Für uns politisch interessierte Ärzte ist es wichtig, dass schon weit vor der Bundestagswahl diskutiert wird, welches Gesundheitssystem wir in Deutschland und wahrscheinlich später in Europa haben sollen. Einige zum Teil sehr vernünftige Vorschläge für die Reformen des Gesundheitssystems liegen schon auf dem Tisch: Das Memorandum des BDA (Bundesvereinigung der Arbeitgeber Verbände) „Gesundheitswesen modernisieren und bezahlbar machen“, das Strategiepapier der BKK-Post „Modernisierung der gesetzlichen Krankenversicherung“, und das Zukunftsmodell der Vereinenten Krankenversicherung „Kapitaldeckung im Gesundheitswesen“. Auch zu den europa-relevanten Aspekten der Gesundheitsreform gibt es Veröffentlichungen (Oberender 2001, Brökelmann 2001).

Um die Vorschläge für eine Gesundheitsreform beurteilen zu können, müssen wir Ärzte unsere eigenen Ziele definieren. Diesbezüglich möchte ich folgende Gesundheitsziele zur Diskussion stellen:

1.      Der Arzt soll die bestmögliche Behandlung seiner Patienten anstreben. Dieses bedeutet auch, dass er die Qualität der Leistungen laufend verbessern muss.
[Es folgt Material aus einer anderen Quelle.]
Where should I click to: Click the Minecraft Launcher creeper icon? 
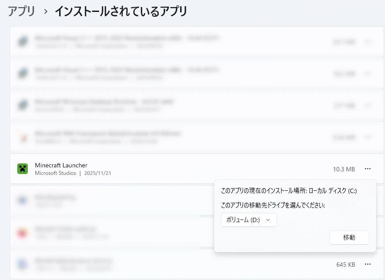[24, 168]
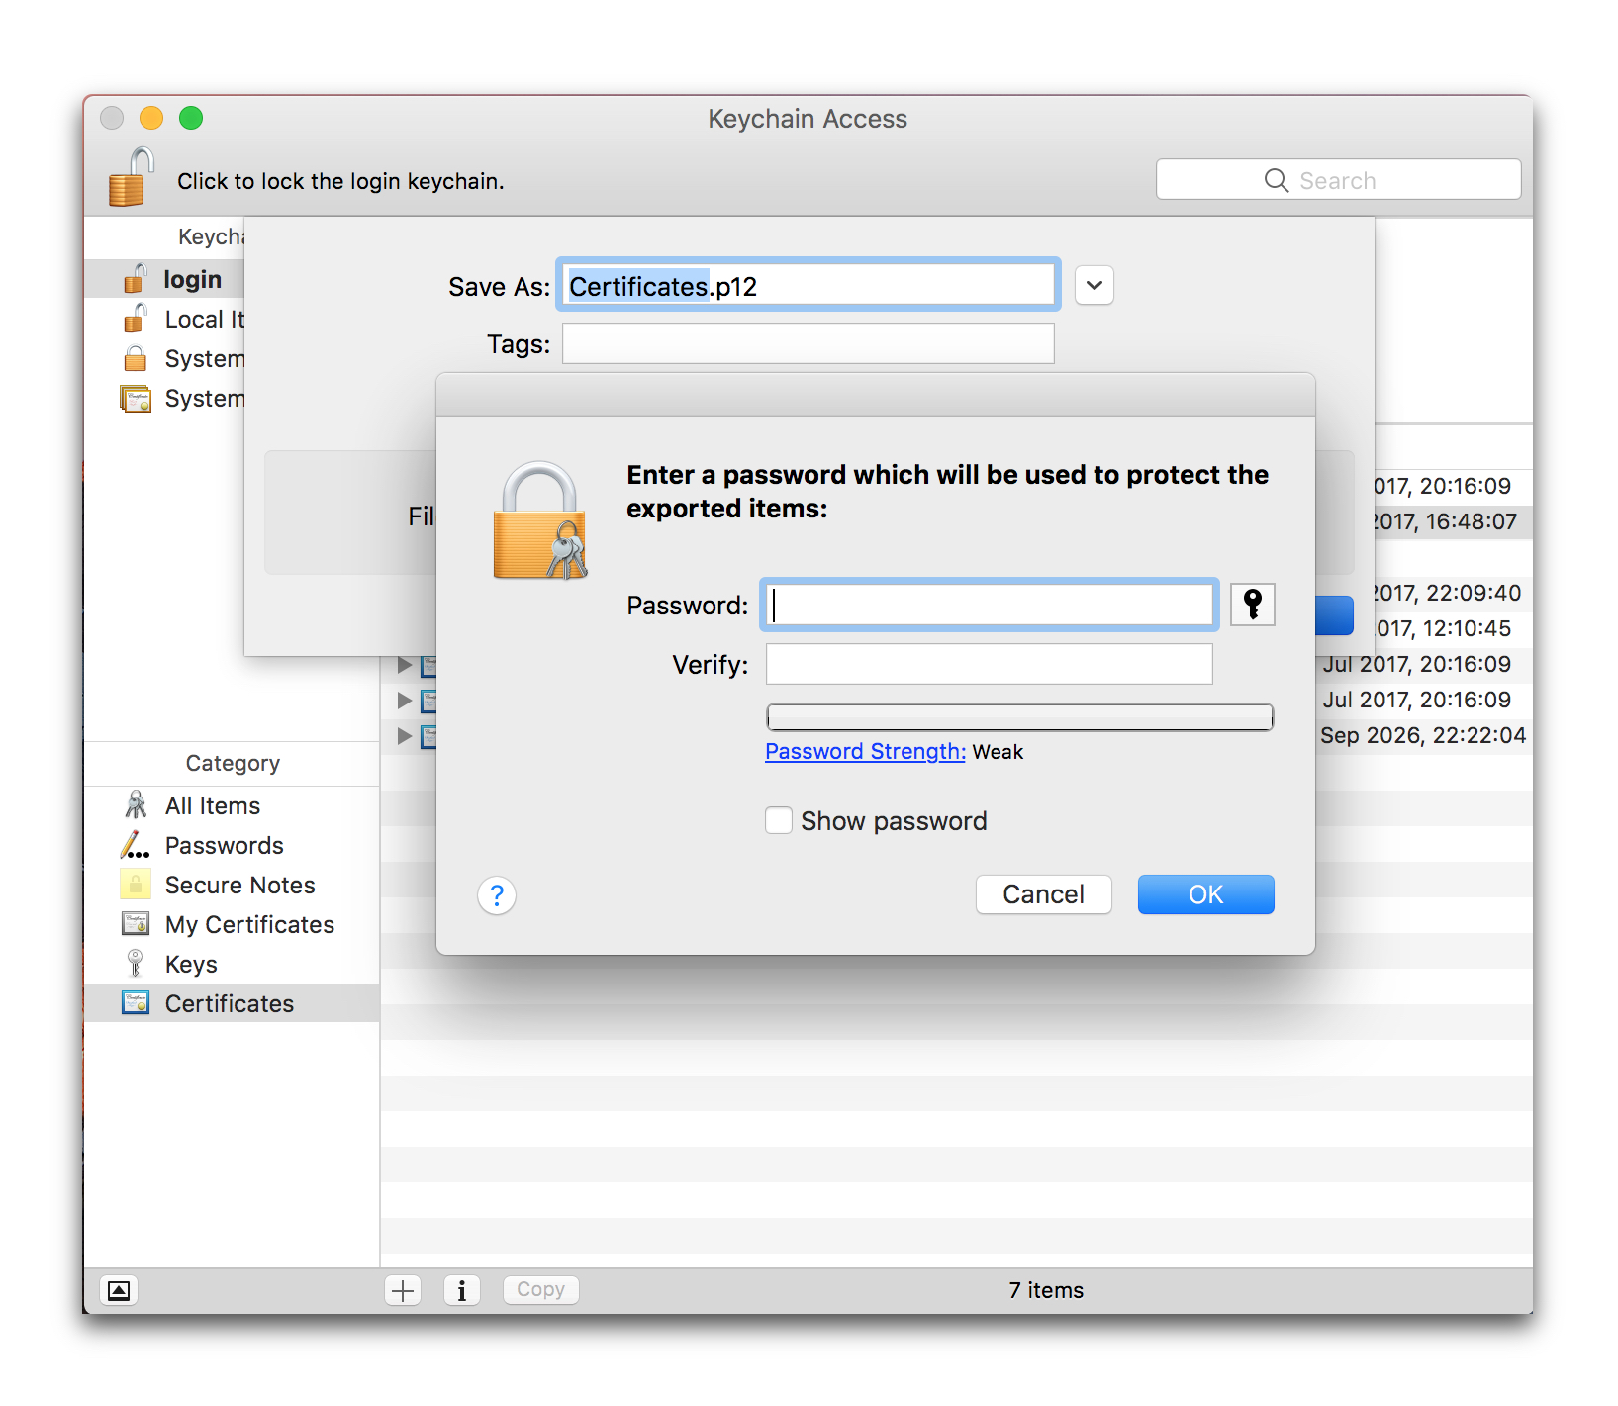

Er ist es, der für die Qualitätskontrolle verantwortlich ist.

2.      Der Patient ist mündig und wird es in zunehmendem Maße werden.

3.      Die niedergelassenen Ärzte sind Freiberufler (Unternehmer) mit der Möglichkeit, in ganz Europa tätig zu werden.

4.      Für den einzelnen Arztunternehmer wird das Unternehmensmanagement vor Ort immer entscheidender werden.

5.       Niedergelassene Ärzte sind nicht die Finanziers der Krankenkassen. Als freie Unternehmer müssen sie zunächst an ihr eigenes Unternehmen denken und dann an einen sozialen Ausgleich.

6.      Ärzteverbände sollen als Interessenverbände möglichst groß sein, damit sie politisches und wirtschaftliches Gewicht erlangen. Deshalb wäre zu diskutieren, dass die KVen nach dem Ende des Sicherstellungsauftrages die Interessenvertretung der Ärzte übernehmen.

7.      Für Ärzteverbände und Ärzte gilt europäisches Wettbewerbsrecht, welches unter anderem besagt, Ärzteverbände keine Preise festsetzen dürfen. Deshalb sollten die ärztlichen Gebühren nach einer staatlichen Gebührenordnung für Ärzte (renovierte GOÄ), jedoch mit einem den Umständen entsprechenden Steigerungsfaktor bemessen werden.

8.      Das DRG-System (DRG= diagnosebezogene Fallpauschalen) sollte sowohl auf stationäre als auch auf ambulante Leistungserbringung ausgedehnt werden, um dem Grundsatz „Gleiche Vergütung für gleiche Leistung zu genügen“.

Für obige Ziele ist es nicht notwendig, dass der Sicherstellungsauftrag bei den KVen verbleibt, Deshalb sollten wir Ärzte die Flucht nach vorne ergreifen: Wir Kassenärzte sollten den Gesetzgeber bitten, den Sicherstellungsauftrag zurückzunehmen. Dann wird es zur großen Diskussion kommen, wie eine zukünftiges Gesundheitswesen aussehen soll. Dieses Gesundheitssystem sollten wir selbst aktiv mitgestalten.